Lagarde est un bon choix pour la BCE

« La nomination de Christine Lagarde, la directrice générale du Fonds monétaire international et une ancienne Ministre des Finances française, pour succéder à Mario Draghi à la présidence de la Banque centrale européenne, est controversée. Elle ne le devrait pas.

Certes, le marchandage politique via lequel les postes clés de l’Union européenne sont attribués est discutable. Lagarde a été sélectionnée non selon un processus de nomination ouvert, basé sur le mérite, mais plutôt au terme de négociations en coulisses qui menèrent aussi à la nomination de Ursula von der Leyen, la Ministre de la Défense allemande, à la présidence de la Commission européenne.

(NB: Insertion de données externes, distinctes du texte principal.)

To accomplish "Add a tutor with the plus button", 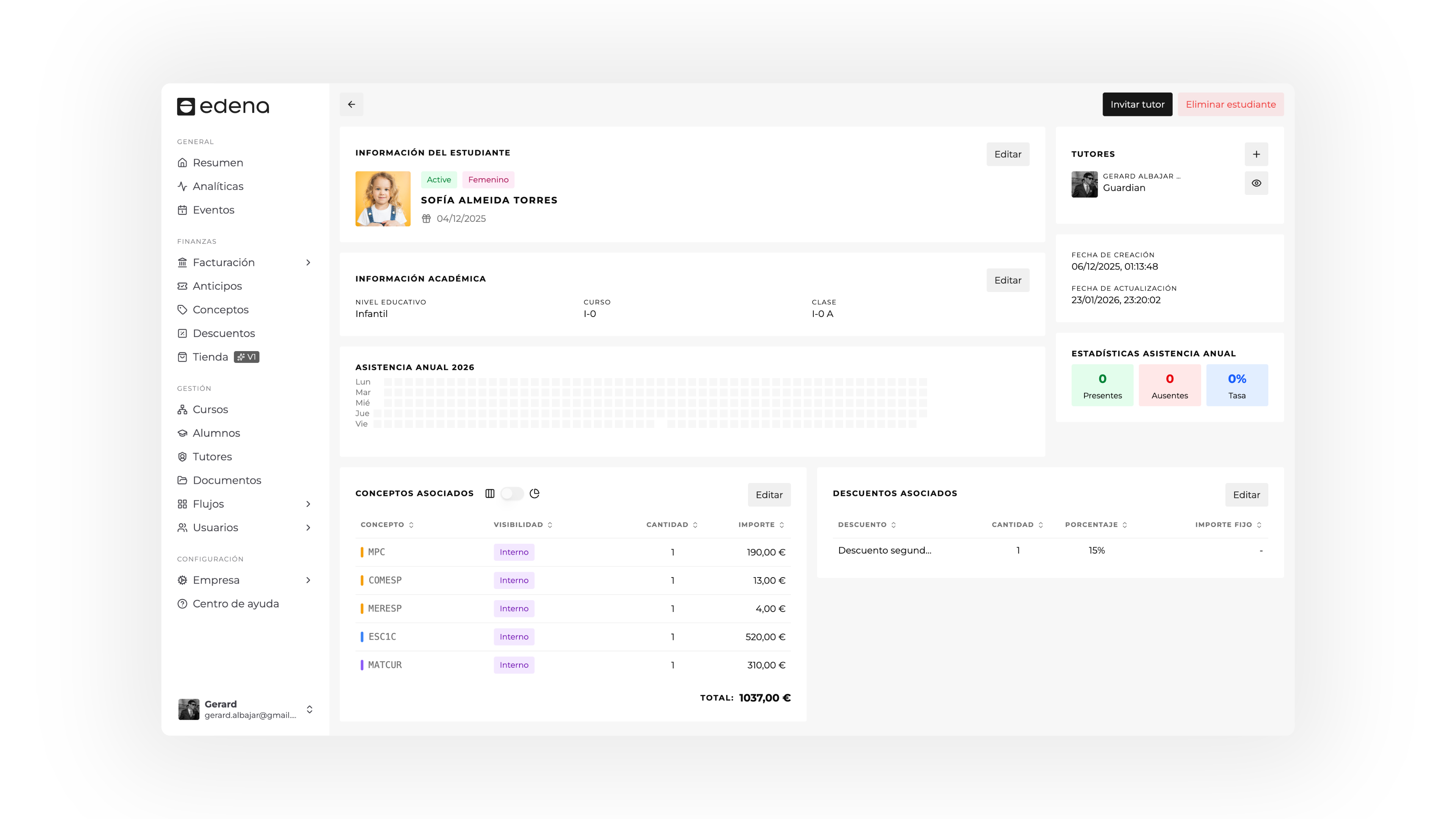I will point(1257,154).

Mais malgré l’opacité du processus de nomination et le fait qu’elle ait été choisie en partie parce qu’elle est une femme, française et du parti populaire européen du centre-droit, Lagarde a d’immenses qualités pour jouer ce rôle. Elle a eu la ténacité et les compétences politiques pour réussir tout d’abord comme juriste, puis comme politicienne et, plus récemment, comme technocrate internationale. Les huit années qu’elle a passées au FMI lui ont donnée une immense expérience et stature mondiales. Surtout, comme Draghi, si une nouvelle crise éclatait, elle serait désireuse de faire "tout ce qui est nécessaire" (whatever it takes) pour sauver l’euro.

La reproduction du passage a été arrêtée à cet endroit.